-- Instructions for the task --
Your output consists solely of the lines from the one that contains "Task: Select the" to the end of the material, each reproduced exactly; pictures do not belong in it.

*** Block opens ***

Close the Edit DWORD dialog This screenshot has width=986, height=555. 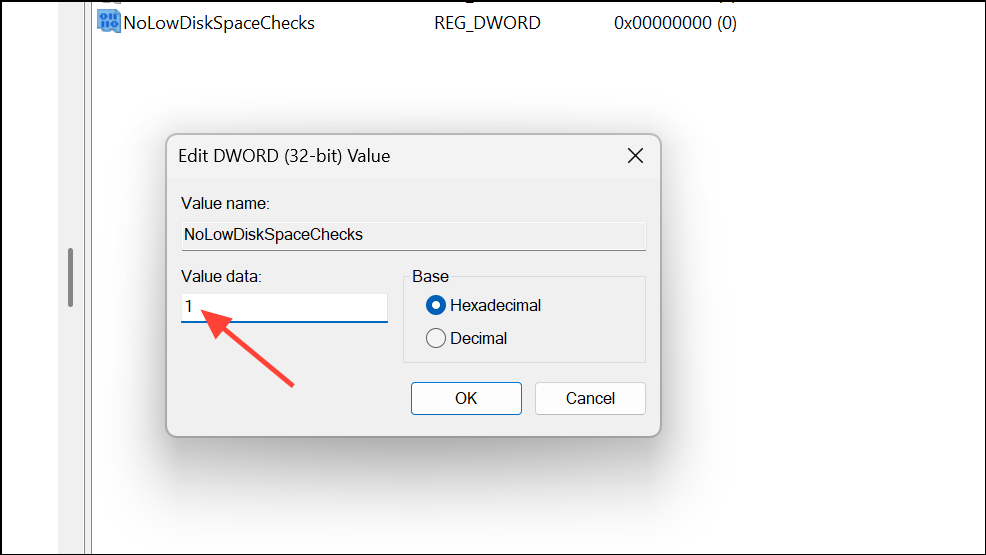(x=634, y=156)
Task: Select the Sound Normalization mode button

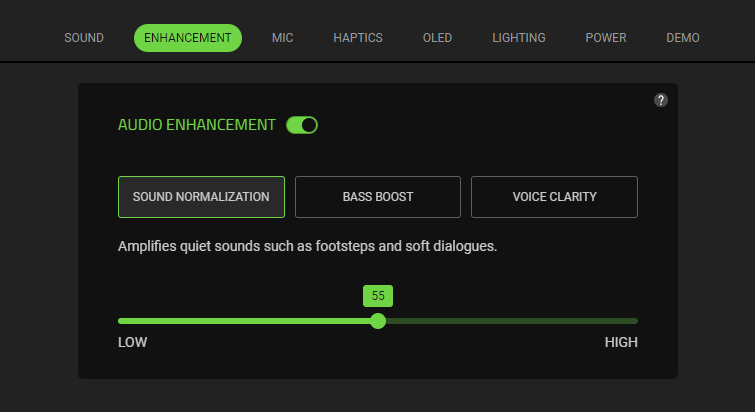Action: coord(201,197)
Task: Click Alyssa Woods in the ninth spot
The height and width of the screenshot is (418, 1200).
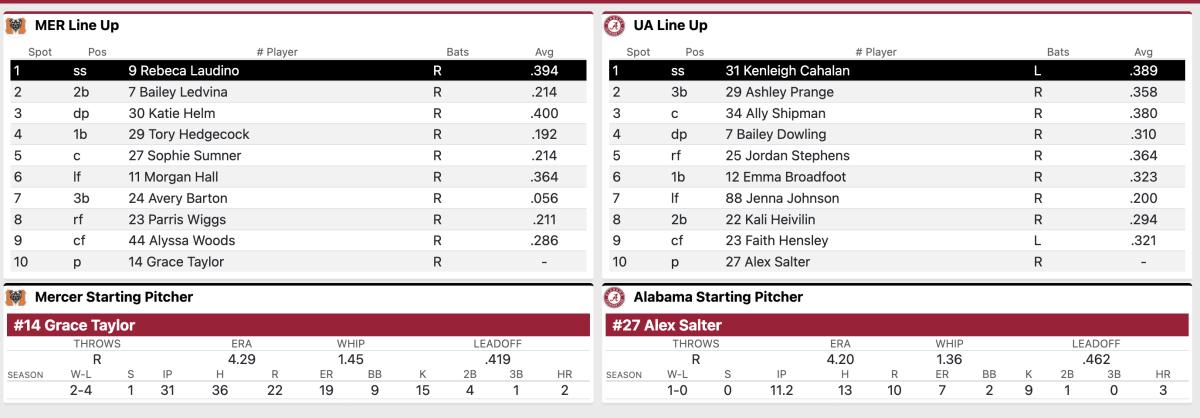Action: click(x=181, y=240)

*** Block closes ***

-- Task solution --
Task: Select the Sound Normalization mode button

Action: coord(201,197)
Task: Click Alyssa Woods in the ninth spot
The height and width of the screenshot is (418, 1200).
Action: click(x=181, y=240)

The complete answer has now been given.